Quirky. My fashion sense has been called preppy, classic, casual, even elegant, but quirky is the one I wear with honor. Granted, I’m not always wearing skirts as a top or a dress; most of the time I’m wearing a uniform of jeans, tank top, long cardigan and ballet flats. Looking back on my fashionable life I have definitely had my moments:

  • My freshman year in high school I wore men’s boxer shorts with a kilt pin at the crotch. I remember the outfit perfectly: the boxers were white with red diamonds and I wore them with a red pullover sweater vest that I got at the Angel View Thrift Store with a plain white T-shirt underneath and white Keds (no socks of course).
  • I wore a vintage white dress with a vintage black breaded cardigan to the first bar mitzvah I ever attended. I was 13, and this was before wearing vintage was cool.
  • In college I wore a flowered button-up pajama top, which I had cut the collar off of, with jeans. I’m not sure anyone knew that it was part of a Victoria’s Secret PJ set.

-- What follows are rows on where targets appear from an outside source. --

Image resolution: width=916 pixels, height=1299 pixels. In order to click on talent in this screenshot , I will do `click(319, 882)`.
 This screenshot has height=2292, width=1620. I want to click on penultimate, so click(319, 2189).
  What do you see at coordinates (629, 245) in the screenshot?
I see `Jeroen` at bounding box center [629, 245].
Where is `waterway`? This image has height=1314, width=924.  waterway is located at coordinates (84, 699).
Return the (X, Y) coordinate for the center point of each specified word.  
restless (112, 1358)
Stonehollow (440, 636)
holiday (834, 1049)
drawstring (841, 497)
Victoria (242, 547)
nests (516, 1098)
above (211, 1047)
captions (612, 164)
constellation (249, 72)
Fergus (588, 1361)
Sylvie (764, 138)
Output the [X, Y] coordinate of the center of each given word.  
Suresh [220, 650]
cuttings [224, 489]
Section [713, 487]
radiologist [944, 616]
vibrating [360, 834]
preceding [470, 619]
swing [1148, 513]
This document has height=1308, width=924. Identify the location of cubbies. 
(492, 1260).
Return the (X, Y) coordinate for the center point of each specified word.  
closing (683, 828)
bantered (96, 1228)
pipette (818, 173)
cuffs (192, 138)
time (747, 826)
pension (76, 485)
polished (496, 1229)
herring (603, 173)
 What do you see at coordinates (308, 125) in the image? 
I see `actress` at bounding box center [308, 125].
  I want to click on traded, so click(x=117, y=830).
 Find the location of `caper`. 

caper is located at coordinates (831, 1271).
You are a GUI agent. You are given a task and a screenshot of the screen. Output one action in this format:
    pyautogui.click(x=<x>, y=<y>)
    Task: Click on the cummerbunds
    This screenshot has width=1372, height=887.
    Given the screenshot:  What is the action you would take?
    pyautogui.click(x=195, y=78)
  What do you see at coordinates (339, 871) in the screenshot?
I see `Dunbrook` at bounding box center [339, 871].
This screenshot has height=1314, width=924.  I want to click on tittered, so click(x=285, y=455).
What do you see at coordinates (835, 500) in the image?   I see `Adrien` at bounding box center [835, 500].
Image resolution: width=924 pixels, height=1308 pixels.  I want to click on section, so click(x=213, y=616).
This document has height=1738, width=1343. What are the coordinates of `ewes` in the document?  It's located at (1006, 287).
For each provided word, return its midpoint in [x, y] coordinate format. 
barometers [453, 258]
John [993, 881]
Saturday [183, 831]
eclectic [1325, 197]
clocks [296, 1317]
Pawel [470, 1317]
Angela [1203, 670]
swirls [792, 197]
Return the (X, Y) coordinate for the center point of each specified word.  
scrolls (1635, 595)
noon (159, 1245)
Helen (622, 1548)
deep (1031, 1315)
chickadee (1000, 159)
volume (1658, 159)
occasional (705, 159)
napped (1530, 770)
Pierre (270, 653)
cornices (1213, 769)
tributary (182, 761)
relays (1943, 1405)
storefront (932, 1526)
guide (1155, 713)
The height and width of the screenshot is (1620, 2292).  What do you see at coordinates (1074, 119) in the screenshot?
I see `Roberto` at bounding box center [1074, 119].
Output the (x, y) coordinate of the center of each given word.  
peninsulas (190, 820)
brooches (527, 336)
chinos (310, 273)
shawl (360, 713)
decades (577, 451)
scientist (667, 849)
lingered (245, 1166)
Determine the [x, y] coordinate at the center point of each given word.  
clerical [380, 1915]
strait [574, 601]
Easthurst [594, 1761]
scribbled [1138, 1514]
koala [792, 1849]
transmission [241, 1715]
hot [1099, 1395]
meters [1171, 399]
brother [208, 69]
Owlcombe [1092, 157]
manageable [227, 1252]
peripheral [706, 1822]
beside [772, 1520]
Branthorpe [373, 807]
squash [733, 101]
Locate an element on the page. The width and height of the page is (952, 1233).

When I look at my closet now, my favorite items could also by considered quirky: orange cargo pants, a brown and white Trina Turk caftan, a key hole halter top also designed by Trina Turk that I wear with a white tank top underneath, a khaki skirt that has a huge beaded white and silver starfish on it, a pair of navy shorts with embroidered white whales and skulls on them, mirrored silver Stuart Weitzman flats (that I happen to wear with all of the above) and gold flat gladiator-istic sandals that are embossed with lizard print.

Finally, I believe that my quirkiness was sealed when it was en vogue to compared your group of friends to the characters in Sex in the City. My friends deemed me Carrie-esque.

“Because I’m the writer,” I said.

“No, because you’re quirky like her,” they replied. I’m happy to join the company of Diane Keaton and the aforementioned Bradshaw. Otherwise, I might blend in too much.

You’re My Quirky Girl

2 thoughts on “You’re My Quirky Girl

  1. Mo says:

    I used to have a quirky sense of style. I would steal my dad’s sweaters, wear old 501s, dyed my hair unnatural colors and wore lots of accessories—my favorite was a red beret I had when I was a freshman in high school—anything to break the monotony of having to wear a uniform for 12 years. Actually, funky is a more appropriate word. But it worked. Over the years I’ve sort of gotten lazy—I’ve starting wearing the adult version of a uniform—jeans, boots, T-shirts and long sweaters. It’s kind of boring! Maybe it’s time to cultivate that a little more again! (Maybe without the beret, though.)

  2. It’s easy to fall into the uniform. I know I do, even though the skirt as dress/top happens to be one of them. Sometimes we need to shake it up. Let me know what you do.